» **Try it**
An exact copy is required of the lines running from the one that contains "Instruction: Open the" to the end of the material, both ends included, with pictures omitted.

________

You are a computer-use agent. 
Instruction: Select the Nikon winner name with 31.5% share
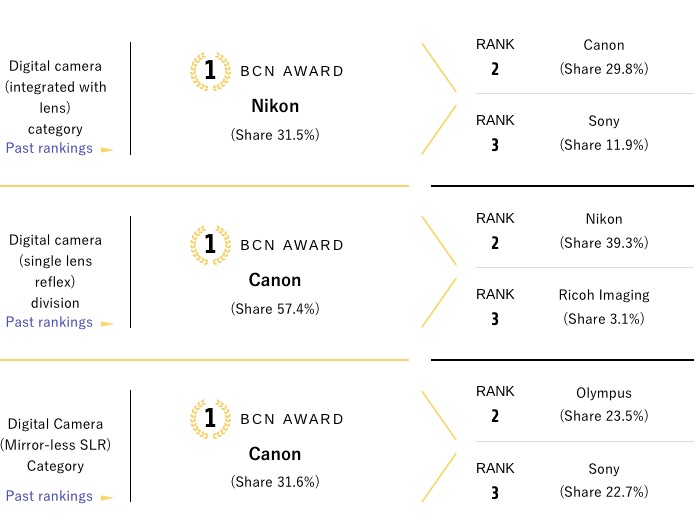(x=275, y=106)
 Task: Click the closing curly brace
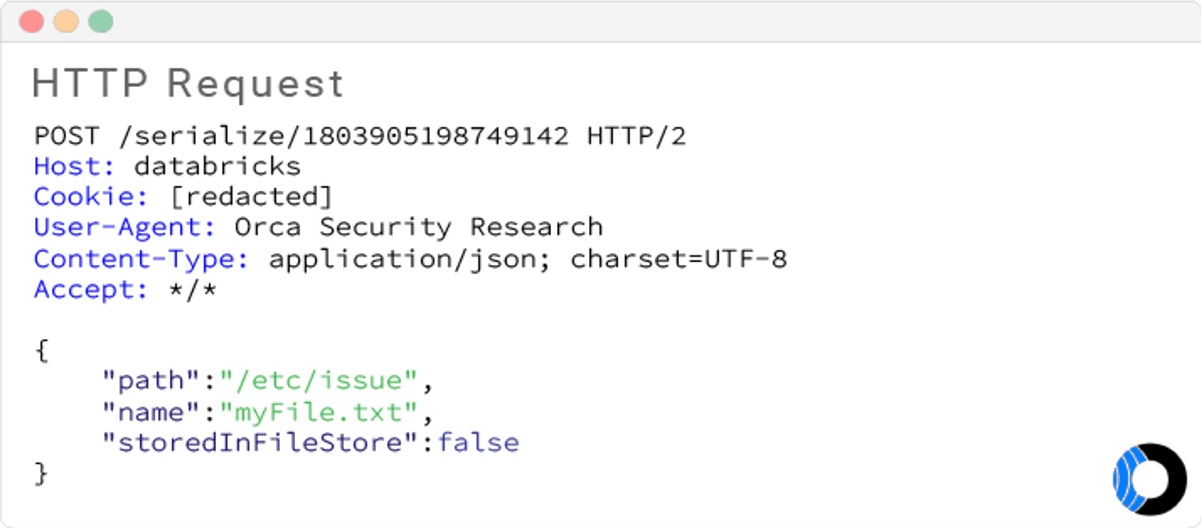(x=41, y=472)
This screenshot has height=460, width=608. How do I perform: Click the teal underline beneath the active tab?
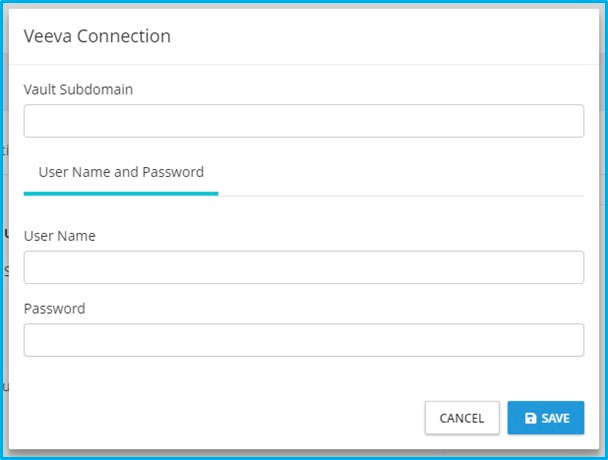tap(121, 193)

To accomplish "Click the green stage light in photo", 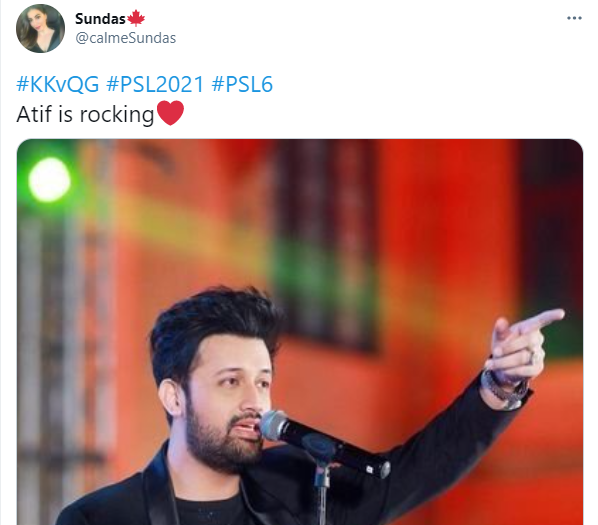I will (x=49, y=180).
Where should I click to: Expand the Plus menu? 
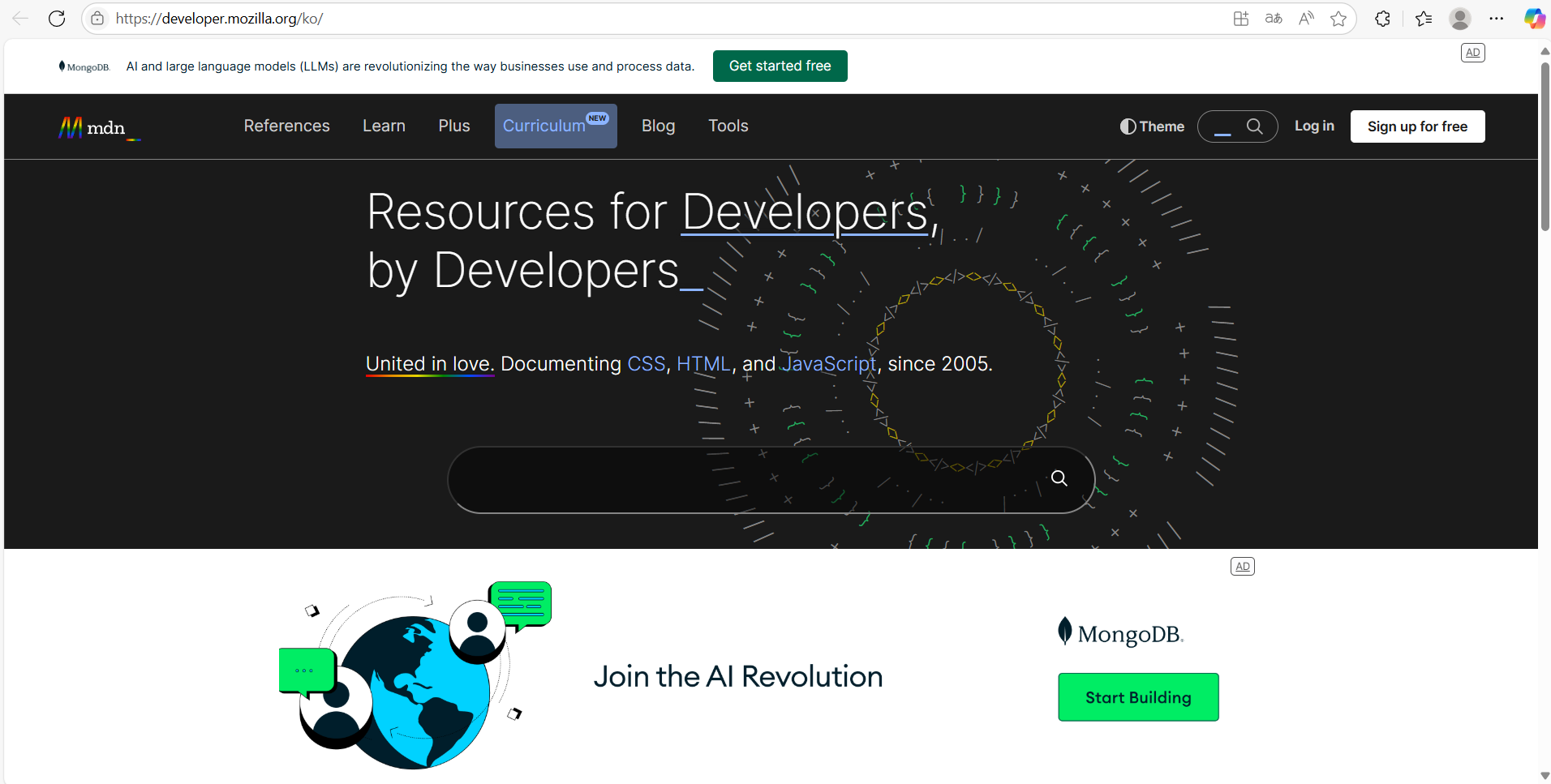453,126
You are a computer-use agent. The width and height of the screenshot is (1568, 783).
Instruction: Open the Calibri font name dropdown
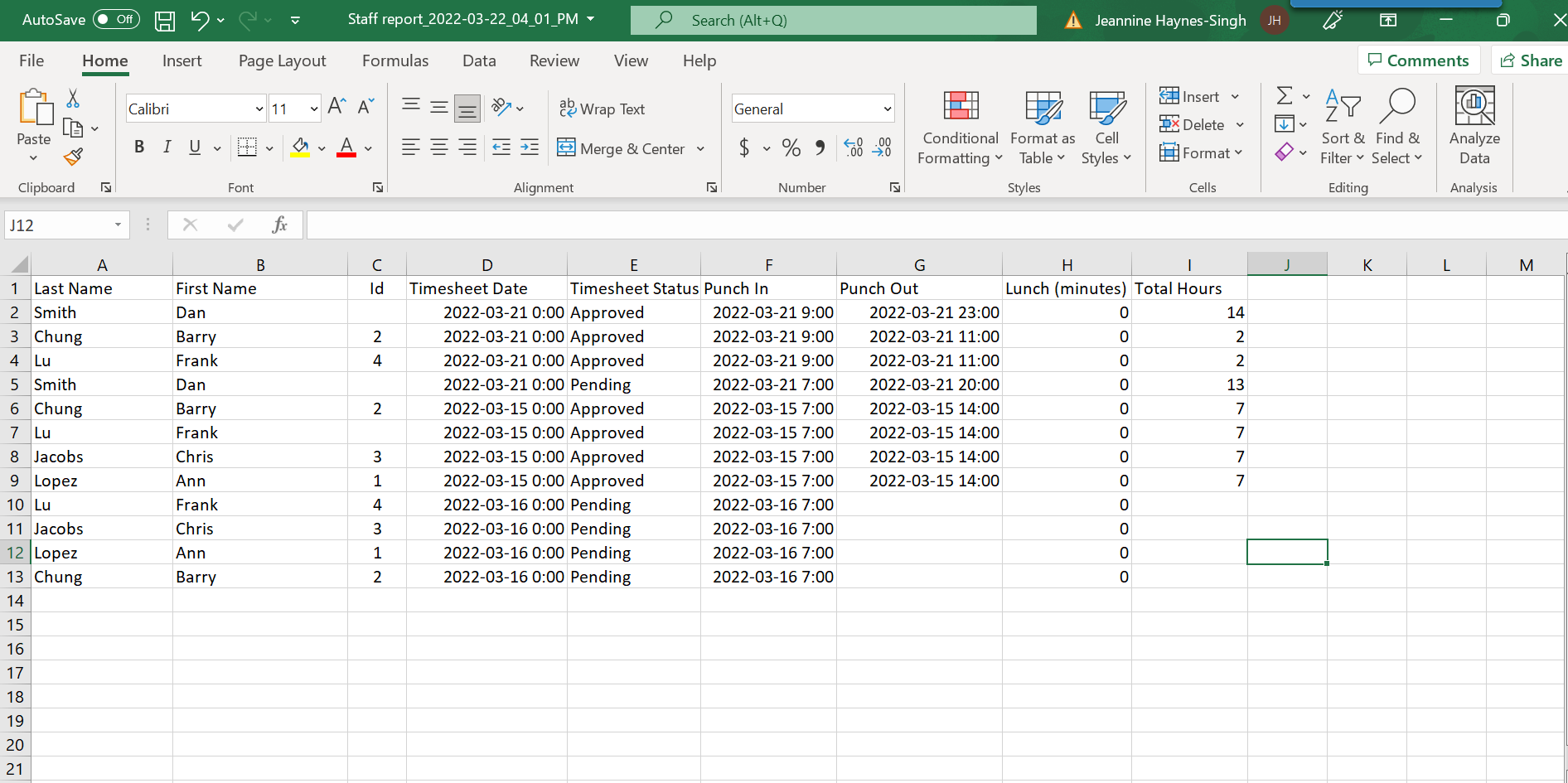click(259, 109)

________

» **Written response**
Instruction: Open the Calibri font name dropdown
click(259, 109)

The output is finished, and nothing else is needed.